Bought 100 XYZ Co.—$7,000
Sell against call 100 XYZ at 40—4,000

Less premium received from sale of call option—600
Short-term loss—$2,400 Loss

The option seller uses the $2,400 short-term loss (excluding brokerage fee) to erase the short-term gains realized from other transactions, while in the meantime establishing long-term gain. It is important that the above sequence is followed. You must first make your sale to establish the long-term gain, then new stock can be purchased and delivered against the exercised call.

The tax consequences for the option buyer and seller are intricate and your tax counsel should be consulted for a final opinion.


In the past three years gold securities have proven to be an exciting adjunct to a rather dull market place.

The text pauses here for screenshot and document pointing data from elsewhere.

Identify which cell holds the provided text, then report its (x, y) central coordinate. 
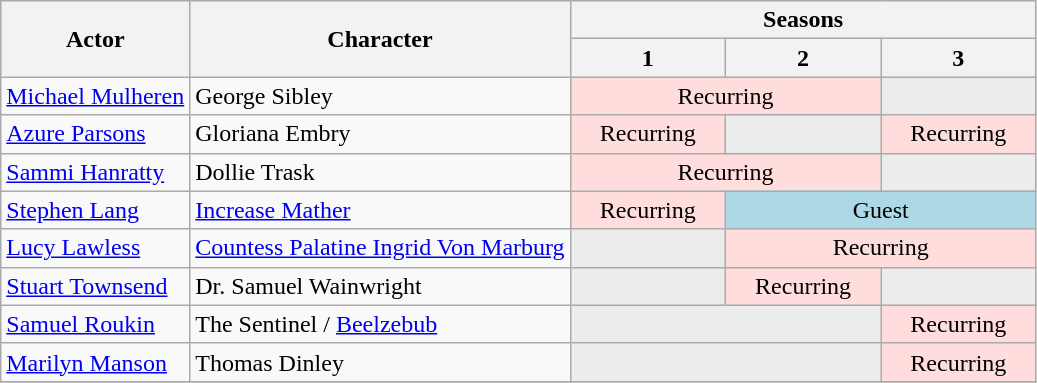
Dr. Samuel Wainwright (380, 286)
Gloriana Embry (380, 134)
George Sibley (380, 96)
Lucy Lawless (96, 248)
Samuel Roukin (96, 324)
Guest (880, 210)
1 (648, 58)
2 (802, 58)
Character (380, 39)
Sammi Hanratty (96, 172)
Marilyn Manson (96, 362)
The Sentinel / Beelzebub (380, 324)
Azure Parsons (96, 134)
3 (958, 58)
Stuart Townsend (96, 286)
Seasons (803, 20)
Thomas Dinley (380, 362)
Stephen Lang (96, 210)
Actor (96, 39)
Increase Mather (380, 210)
Countess Palatine Ingrid Von Marburg (380, 248)
Dollie Trask (380, 172)
Michael Mulheren (96, 96)
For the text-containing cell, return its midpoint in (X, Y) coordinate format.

Until recently option availability in gold securities were not marginable. Because of these factors, the premium on these securities was quite high, ranging from 15 to 25 percent. Imagine: purchasing a gold stock at a low price, seeing the price move rapidly upward, not wishing to sell right away and wanting to invest some of the profit in other securities. Then an option could be sold. The premium could be used to protect your investment should there be a downside correction of short duration. The premium funds could be used to invest in other securities, thereby broadening the investment base and protecting your assets. Dividend income is increased by the new securities. If you were so inclined an option could be sold on the new security, thus compounding your return.

The ramifications of an option program are varied and the opportunities are great. The intelligent investor must be able to use every investment tool to seek a greater return on his invested capital. Options are not new. But are you new to options?

Victor Chigas is an option specialist with Drexel Burnham, having specialized in options since 1968. He has lectured before Ohio, Illinois, Pennsylvania, New Jersey and Indiana State Convention business groups and was a guest speaker at the National Pre-Arrangement interim of America Association. Funds presently managed by Mr. Chigas & Associates (Mr. Richard Konst and Mr. Robert LeClercq) are in excess of 10 million dollars.


OPTION: Privilege of buying or selling 100 shares of a certain stock at a specified price over a stated time period.

WRITER: The Seller or Maker of an option

BUYER: The Holder or Owner of an option

PUT: Option which allows the Holder to sell 100 shares of a certain stock at a stated price to the Maker during the option period.

STRIKING PRICE: Stated price at which the option can be exercised. Usually the market or last sale price a the time the option is written.

CALL: Option which allows the Holder to buy from the Writer 100 shares of a certain stock, at a specified price, during the option period.

PREMIUM: Cash amount for the option paid by the Buyer to the Writer.